Anyway, in a week or so, I am expanding to a 4.5' x 5' flowering space - 8 feet tall - and I'm gonna spring for a 1000W HPS. I will post progress on the appropriate sub-forum. I know I will have questions regarding cooling and ventilation.

Cheers!


----------



## drfting07 (Sep 26, 2012)

:ciao: *Moto*

Been awhile, huh? Glad to hear your expanding. Loving the show, and nice buddage my friend! 

Drft


----------



## orangesunshine (Sep 26, 2012)

1000w will be a great improvement for your space as you are currently under lit---may even think of getting 2-600w lamps instead


----------



## Moto-Man (Oct 7, 2012)

OK, I think it has been 16 weeks now - that's four months for you math majors  - and these girls are still not yet done under my crappy 400W HPS, which used to fuel some real nice grows in the past...(!)

The cola that you see center-ish is about two feet long and since my last post it has gotten noticeably fatter and heavier. This happy development has given me a bit of hope... and also perhaps greater insight into our peaceful hobby and my dilletante-ish efforts heretofore.

I will do Malawi again but not until I have my flowering space improved upon.

Cheers!


----------



## JustAnotherAntMarching (Oct 8, 2012)

Moto  Thats impressive for a 400 man... congrats...   16 weeks tho is KILLER...   I have a Bodhi's NL#5 x Mawali Gold but im scared to run her bc they say some phenos will go 14+ weeks and really tall...  :48:


----------



## Moto-Man (Oct 10, 2012)

JustAnotherAntMarching said:
			
		

> Moto  Thats impressive for a 400 man... congrats...   16 weeks tho is KILLER...   I have a Bodhi's NL#5 x Mawali Gold but im scared to run her bc they say some phenos will go 14+ weeks and really tall...  :48:



Thanks bro, if you go to the 2nd post from our colleague greenjoe who recommended I switch to 12/12 quickly, you can see how small they were when I did just that.

▶ _STORED ROWS_
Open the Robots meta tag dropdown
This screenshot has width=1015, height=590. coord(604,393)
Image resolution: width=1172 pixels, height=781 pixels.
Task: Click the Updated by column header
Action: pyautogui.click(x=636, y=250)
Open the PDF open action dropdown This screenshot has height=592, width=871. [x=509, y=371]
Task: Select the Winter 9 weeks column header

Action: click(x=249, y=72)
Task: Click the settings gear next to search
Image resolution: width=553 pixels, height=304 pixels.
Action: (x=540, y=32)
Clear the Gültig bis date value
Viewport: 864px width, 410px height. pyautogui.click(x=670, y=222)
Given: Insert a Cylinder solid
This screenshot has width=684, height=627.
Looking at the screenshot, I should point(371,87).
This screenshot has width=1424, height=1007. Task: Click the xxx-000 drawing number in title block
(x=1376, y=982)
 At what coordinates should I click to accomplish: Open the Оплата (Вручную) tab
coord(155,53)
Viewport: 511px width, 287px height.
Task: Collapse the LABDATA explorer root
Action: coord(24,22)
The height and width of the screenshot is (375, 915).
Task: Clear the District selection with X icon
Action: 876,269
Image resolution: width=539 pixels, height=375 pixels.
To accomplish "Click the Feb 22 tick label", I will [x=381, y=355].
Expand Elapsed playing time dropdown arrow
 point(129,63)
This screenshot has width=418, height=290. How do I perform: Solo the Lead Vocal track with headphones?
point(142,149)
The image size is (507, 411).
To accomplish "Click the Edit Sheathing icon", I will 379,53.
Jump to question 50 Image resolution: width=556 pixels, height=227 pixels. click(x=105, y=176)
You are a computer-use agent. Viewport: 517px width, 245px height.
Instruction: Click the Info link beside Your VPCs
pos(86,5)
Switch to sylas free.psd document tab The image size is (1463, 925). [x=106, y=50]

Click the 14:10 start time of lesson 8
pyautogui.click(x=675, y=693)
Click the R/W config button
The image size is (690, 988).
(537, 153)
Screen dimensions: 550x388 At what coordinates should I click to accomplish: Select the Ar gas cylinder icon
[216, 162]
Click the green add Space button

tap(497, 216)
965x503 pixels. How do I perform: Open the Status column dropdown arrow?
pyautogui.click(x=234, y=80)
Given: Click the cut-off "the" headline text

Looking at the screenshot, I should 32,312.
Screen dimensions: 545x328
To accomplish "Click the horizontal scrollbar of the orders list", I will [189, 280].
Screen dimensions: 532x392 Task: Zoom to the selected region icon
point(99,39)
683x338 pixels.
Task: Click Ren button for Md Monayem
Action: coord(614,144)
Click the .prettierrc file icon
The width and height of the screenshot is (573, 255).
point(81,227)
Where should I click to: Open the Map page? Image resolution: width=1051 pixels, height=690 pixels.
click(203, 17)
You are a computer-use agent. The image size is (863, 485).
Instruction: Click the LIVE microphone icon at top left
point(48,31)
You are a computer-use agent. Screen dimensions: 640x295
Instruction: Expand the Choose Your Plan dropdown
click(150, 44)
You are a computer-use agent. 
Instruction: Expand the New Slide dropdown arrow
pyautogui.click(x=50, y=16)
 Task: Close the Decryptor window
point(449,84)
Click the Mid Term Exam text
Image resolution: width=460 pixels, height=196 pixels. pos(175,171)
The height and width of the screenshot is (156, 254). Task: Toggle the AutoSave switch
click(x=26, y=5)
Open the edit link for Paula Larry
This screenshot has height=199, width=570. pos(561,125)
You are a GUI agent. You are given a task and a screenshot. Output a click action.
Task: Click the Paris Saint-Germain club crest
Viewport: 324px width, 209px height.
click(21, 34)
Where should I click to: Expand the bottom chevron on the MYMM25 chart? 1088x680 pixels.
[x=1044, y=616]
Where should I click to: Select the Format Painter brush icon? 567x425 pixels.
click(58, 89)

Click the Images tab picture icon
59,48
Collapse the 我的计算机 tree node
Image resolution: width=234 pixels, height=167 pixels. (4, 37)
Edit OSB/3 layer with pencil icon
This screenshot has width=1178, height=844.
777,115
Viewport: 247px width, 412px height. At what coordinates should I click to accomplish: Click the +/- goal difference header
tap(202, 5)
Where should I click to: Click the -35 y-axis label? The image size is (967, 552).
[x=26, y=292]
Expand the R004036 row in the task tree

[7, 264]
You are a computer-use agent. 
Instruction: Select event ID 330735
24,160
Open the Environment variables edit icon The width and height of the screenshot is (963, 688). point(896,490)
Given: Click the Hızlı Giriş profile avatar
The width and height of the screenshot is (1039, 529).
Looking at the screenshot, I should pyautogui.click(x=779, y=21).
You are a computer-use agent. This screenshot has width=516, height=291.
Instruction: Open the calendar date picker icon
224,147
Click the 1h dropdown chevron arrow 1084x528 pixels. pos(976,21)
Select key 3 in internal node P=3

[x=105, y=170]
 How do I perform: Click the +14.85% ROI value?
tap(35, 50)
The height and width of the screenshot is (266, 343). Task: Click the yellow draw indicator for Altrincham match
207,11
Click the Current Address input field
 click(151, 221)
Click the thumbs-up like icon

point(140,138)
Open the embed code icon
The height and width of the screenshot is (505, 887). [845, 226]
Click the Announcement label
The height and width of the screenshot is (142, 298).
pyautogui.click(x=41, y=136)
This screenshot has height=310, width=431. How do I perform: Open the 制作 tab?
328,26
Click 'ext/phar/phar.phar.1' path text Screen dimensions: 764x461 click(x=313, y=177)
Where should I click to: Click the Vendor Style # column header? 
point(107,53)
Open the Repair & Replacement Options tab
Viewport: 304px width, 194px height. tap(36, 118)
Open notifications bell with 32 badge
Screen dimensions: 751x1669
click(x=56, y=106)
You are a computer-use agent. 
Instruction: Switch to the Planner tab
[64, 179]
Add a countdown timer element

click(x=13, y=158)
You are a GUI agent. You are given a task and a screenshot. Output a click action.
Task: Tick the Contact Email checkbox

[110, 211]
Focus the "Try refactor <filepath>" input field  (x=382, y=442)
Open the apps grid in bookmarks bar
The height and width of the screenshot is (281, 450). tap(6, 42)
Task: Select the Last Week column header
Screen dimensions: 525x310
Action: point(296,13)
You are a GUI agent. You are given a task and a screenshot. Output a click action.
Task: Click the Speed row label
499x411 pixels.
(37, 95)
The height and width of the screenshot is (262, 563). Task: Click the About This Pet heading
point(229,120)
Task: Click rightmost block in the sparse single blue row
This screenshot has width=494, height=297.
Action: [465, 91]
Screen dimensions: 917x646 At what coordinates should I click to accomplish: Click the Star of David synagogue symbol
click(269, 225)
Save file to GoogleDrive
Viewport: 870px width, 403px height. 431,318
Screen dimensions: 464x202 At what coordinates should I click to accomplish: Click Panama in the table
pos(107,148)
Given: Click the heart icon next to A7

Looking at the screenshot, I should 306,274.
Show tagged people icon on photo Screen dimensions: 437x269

▶ _REQUEST_
Could you rewrite the stretch of the forum thread from "## JustAnotherAntMarching (Oct" through "(Oct 10, 2012)", putting "BRUTAL" wherever "KILLER" appears?

▶ _COMPLETED EXERCISE_
## JustAnotherAntMarching (Oct 8, 2012)

Moto  Thats impressive for a 400 man... congrats...   16 weeks tho is BRUTAL...   I have a Bodhi's NL#5 x Mawali Gold but im scared to run her bc they say some phenos will go 14+ weeks and really tall...  :48:


----------



## Moto-Man (Oct 10, 2012)